Auto Racing’s Stock Goes Up

John Nelson Associated Press

The hard-driving fellows who make left turns for a living have gone straight to the top of the TV ratings charts. No more jokes about spinning their wheels or running on corn whiskey.

“On cable television, the NASCAR Winston Cup circuit is the second-highest rated sport there is, second only to the NFL,” said Patti Wheeler, who producers auto racing for The Nashville Network.

NASCAR is higher-rated than basketball or baseball, and it attracts more viewers than ice hockey or ice fishing. Golf doesn’t cut it, and even exercise guru Denise Austin’s gluteus maximus pales in comparison.

If that’s hard to believe, consider that Winston Cup ratings on CBS, ABC, ESPN, TNN and TBS were up 25 percent in 1995 over the year before and routinely draw Nielsen numbers in the 5’s, which are huge for cable.

“It’s just amazing what’s happened in the last decade certainly, but in the last year, it’s just exploded,” said former Winston Cup champion Ned Jarrett, who does a weekly magazine show for TNN. “You wonder sometimes if the bubble is going to burst. It’s been phenomenal.”

Last year, the Winston Cup had three races on CBS, two on ABC, 14 on ESPN, seven on TNN and five on TBS. This year, ESPN has added two races and TNN will do one more, while TBS is down to two. The 1996 Winston Cup makes its debut on CBS on Feb. 18 with the Daytona 500.

In the meantime, NASCAR will have dozens of Busch Series and SuperTruck races scattered around the dial, and ESPN2 and TNN have added studio shows.

Wheeler’s father, Humpy Wheeler, is president and general manager of Charlotte Motor Speedway, a legendary figure in auto racing and a promoter extraordinaire. So, at only 32 years old, she’s had an opportunity to witness stock car racing’s transition from a small-town, dirt-track sport to the big time.

“When I was a teenager growing up in Charlotte, stock car racing wasn’t mainstream, so for me to walk into a convenience store in Phoenix and see a full-sized cutout of Rusty Wallace is unbelievable,” Wheeler said. “When I grew up, you wouldn’t even have seen that in Charlotte.”

Big corporate sponsorships are partially responsible for the growth of the sport, Wheeler said, and NASCAR might also have benefited from last year’s labor problems in baseball and hockey. Jarrett adds America’s renewed love affair with the automobile to the list NASCAR’s attractive qualities.

“NASCAR has done a wonderful job of keeping the rules intact, so the cars at least look like Fords or Chevies or Pontiacs,” Jarrett said. “I think that has a lot of appeal because I still think the American public has a love affair with the American automobile.

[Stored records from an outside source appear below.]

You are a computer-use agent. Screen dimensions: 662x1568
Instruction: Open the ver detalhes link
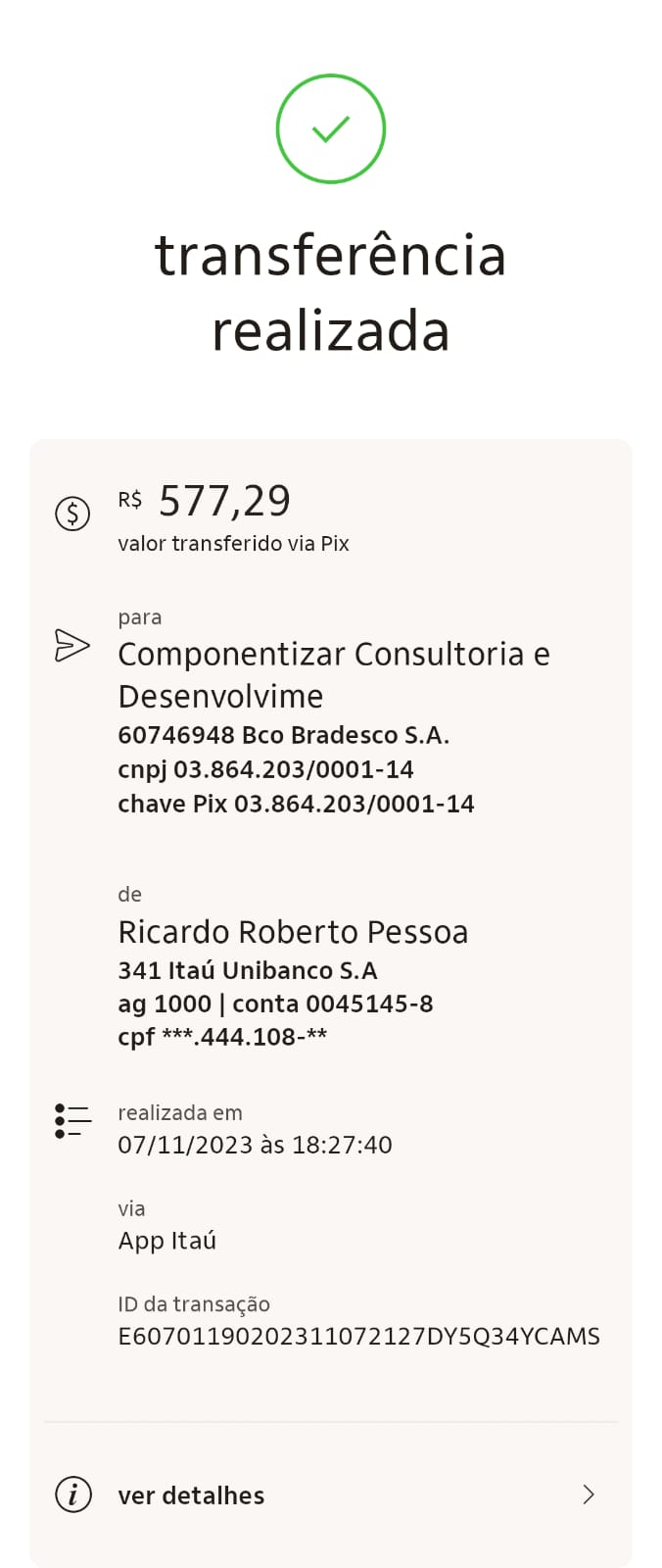click(x=191, y=1495)
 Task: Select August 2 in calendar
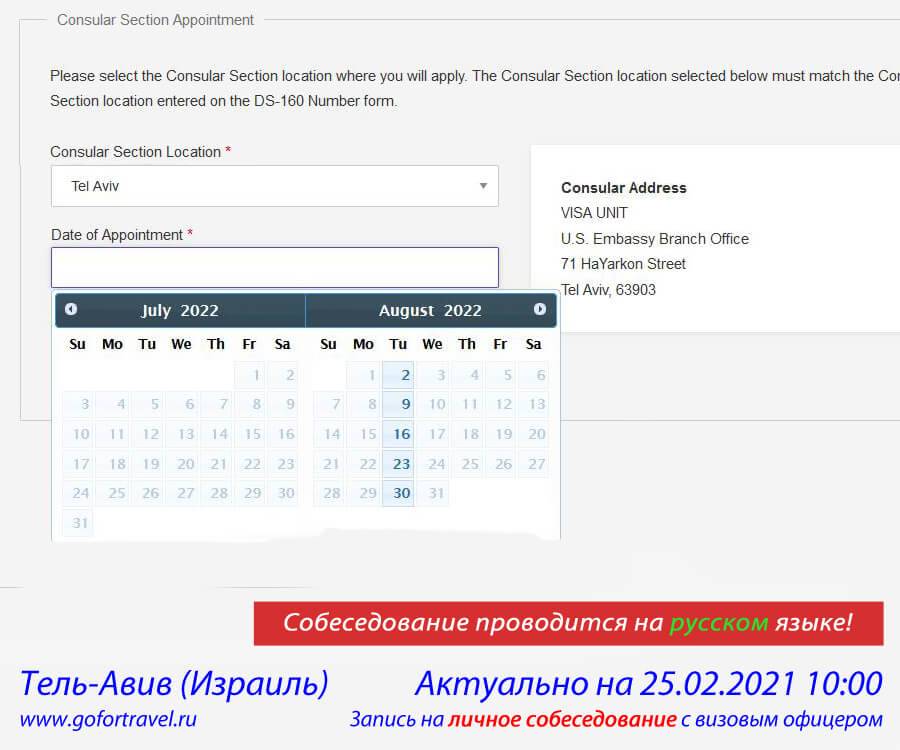tap(398, 376)
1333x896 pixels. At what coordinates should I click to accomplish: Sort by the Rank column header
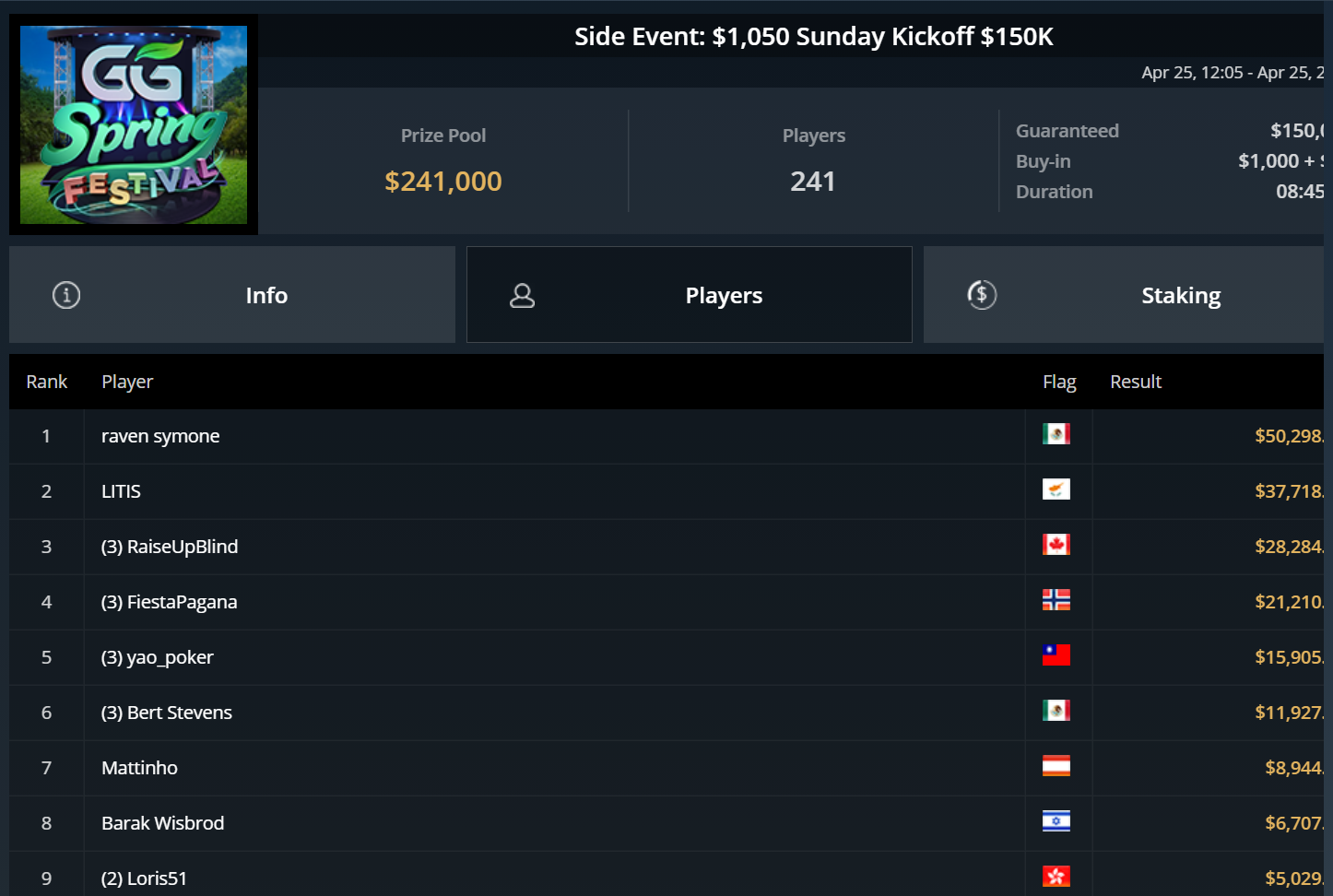point(47,382)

“You can go to work Monday morning and say ‘a car just like mine won that race,’ and you can identify and swell up with pride.”

Out takes

ABC will televise the final two days of the Liberty Mutual Legends of Golf tournament, the one that started the Seniors PGA Tour, on March 23-24. Much of the spotlight is likely to be on Chi Chi Rodriguez, who just seems to get better with age.

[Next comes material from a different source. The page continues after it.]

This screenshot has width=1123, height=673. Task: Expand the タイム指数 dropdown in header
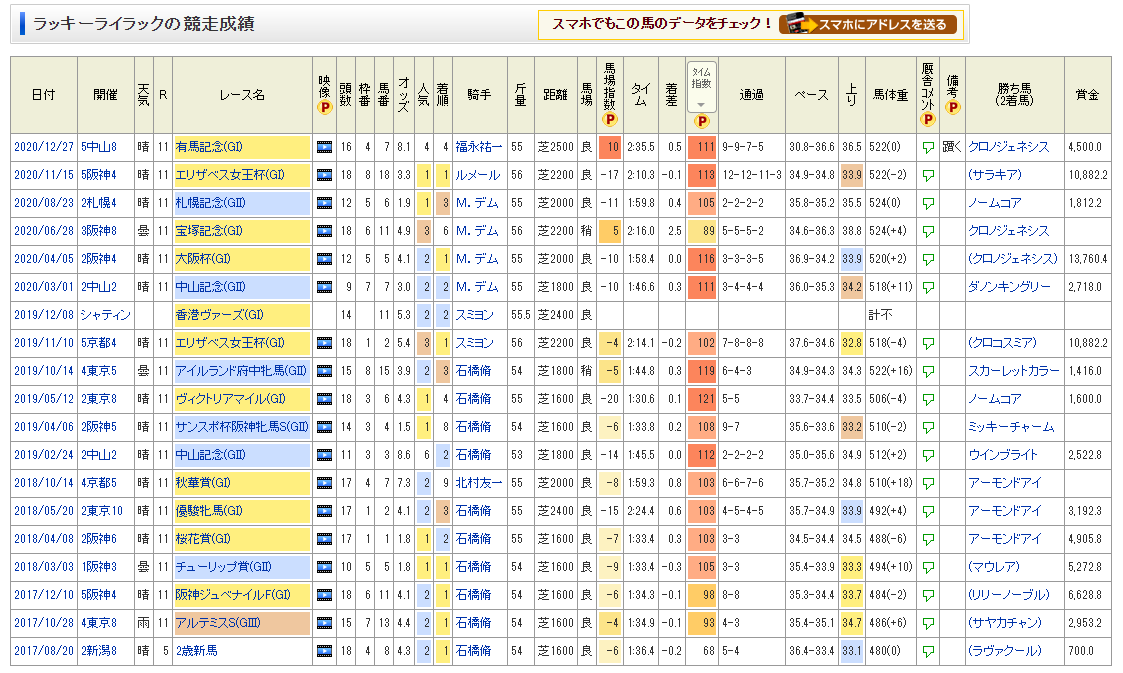coord(701,104)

“I’ll soon be 60 years old, and I’ll be playing in the Legendary division for the first time,” Rodriguez said, and there’s something a little scary in that. The seniors are getting old.

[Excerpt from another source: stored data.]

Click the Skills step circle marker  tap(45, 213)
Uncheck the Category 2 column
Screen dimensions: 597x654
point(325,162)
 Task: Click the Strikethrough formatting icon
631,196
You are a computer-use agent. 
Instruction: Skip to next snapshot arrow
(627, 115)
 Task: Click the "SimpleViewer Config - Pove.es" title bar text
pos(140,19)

“All the big names are getting to be 60. Gary Player, Miller Barber, Don January. I think Gene Littler is 60. That’s where all the stars are now. We need more big names in the 50-60 division,” Rodriguez said. “I sure hope (Jack) Nicklaus plays. We need those stars.”

Rodriguez, however, fears the aging PGA Tour players won’t need the Seniors Tour like he and his partner, Harold Henning, did.

“When guys like Tom Watson, Fuzzy Zoeller, Tom Kite and Ben Crenshaw, who competed a lot in college, get older … well, they’re going to have so much money, and they’ll be kind of burned out.

“Harold and I? We were born poor, so we had nothing to lose.”

Despite his advancing years, Rodriguez says he isn’t thinking about retiring yet.

“Only fools live in the past and the future. A smart man lives in the time,” he said. “I’m going out this year to be the No. 1 money winner again, and let’s see what happens.”